───── Given data ─────

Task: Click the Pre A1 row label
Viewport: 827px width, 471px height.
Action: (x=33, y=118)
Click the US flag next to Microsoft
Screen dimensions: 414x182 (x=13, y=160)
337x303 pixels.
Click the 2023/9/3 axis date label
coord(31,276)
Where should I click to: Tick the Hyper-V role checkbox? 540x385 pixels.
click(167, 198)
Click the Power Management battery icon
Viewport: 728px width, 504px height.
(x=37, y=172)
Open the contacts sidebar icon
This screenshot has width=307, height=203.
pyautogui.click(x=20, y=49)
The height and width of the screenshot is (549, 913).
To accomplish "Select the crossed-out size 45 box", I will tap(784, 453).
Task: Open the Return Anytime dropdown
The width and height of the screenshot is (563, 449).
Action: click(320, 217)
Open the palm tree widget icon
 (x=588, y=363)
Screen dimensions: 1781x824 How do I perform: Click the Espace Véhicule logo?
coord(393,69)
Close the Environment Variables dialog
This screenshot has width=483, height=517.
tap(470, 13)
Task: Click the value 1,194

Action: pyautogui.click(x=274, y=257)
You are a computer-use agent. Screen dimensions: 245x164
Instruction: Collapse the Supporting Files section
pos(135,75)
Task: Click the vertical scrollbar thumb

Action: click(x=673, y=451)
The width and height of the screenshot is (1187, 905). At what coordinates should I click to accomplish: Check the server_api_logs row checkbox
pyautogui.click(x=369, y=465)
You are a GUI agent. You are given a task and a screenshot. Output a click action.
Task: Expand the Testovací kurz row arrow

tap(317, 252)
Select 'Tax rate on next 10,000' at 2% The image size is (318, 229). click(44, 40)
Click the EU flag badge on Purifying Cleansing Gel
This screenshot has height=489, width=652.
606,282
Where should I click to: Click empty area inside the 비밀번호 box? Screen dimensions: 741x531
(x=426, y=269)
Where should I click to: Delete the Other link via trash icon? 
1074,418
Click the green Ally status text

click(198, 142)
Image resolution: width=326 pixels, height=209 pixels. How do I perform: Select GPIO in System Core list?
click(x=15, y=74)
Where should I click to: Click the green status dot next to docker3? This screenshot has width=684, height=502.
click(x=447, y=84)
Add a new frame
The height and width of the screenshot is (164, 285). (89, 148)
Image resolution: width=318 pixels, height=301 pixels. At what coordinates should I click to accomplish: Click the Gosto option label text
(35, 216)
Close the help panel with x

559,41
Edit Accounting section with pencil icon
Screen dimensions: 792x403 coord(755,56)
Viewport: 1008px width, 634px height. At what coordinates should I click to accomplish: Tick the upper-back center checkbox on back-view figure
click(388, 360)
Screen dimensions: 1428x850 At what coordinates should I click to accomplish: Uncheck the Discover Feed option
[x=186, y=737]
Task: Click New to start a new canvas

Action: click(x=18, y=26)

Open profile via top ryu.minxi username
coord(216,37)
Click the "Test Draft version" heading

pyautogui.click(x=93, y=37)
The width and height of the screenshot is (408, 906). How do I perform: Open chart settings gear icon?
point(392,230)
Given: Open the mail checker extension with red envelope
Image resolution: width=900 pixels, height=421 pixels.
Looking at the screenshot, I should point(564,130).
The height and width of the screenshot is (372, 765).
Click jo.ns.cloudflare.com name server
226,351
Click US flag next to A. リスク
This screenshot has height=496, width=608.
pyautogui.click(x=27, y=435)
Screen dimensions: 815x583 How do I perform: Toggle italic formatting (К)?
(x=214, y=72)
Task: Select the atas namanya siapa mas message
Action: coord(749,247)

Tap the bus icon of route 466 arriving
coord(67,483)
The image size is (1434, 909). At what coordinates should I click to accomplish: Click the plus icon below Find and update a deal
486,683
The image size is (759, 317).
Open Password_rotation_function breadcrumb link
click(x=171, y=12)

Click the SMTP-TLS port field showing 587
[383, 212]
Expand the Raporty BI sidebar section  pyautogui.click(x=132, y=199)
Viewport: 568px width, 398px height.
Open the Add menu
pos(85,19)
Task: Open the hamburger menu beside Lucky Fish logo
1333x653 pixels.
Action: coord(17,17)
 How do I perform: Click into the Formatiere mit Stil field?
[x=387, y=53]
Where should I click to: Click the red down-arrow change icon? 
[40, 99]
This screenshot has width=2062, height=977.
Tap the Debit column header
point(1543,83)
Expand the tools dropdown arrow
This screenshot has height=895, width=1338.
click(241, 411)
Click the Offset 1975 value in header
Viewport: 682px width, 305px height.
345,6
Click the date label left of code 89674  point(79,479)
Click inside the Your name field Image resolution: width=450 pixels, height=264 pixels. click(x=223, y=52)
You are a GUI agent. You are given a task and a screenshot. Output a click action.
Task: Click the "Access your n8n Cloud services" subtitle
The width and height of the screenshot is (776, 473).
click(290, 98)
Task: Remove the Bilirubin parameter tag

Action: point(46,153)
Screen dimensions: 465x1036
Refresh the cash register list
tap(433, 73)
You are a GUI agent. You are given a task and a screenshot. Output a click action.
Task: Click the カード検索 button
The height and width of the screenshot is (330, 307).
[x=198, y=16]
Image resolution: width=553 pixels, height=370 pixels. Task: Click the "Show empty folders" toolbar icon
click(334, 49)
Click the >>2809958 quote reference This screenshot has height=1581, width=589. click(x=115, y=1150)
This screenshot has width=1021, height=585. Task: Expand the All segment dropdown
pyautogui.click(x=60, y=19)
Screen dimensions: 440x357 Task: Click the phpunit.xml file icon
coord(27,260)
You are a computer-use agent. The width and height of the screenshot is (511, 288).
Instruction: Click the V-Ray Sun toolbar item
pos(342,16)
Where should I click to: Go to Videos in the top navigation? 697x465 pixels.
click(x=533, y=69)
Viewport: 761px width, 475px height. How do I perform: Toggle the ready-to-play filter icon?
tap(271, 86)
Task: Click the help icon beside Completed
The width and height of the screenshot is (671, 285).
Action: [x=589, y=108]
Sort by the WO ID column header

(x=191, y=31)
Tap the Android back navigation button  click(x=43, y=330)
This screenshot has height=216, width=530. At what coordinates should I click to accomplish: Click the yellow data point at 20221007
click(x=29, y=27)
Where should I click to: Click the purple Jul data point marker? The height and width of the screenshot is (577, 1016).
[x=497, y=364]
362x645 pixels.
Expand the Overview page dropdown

─────

▶ _The problem_
Scan the records for lines that hold "computer", and reproduce each one you find.

▶ _Output_
You are a computer-use agent. Screen dimensions: 245x164
You are a computer-use agent. The width and height of the screenshot is (511, 288).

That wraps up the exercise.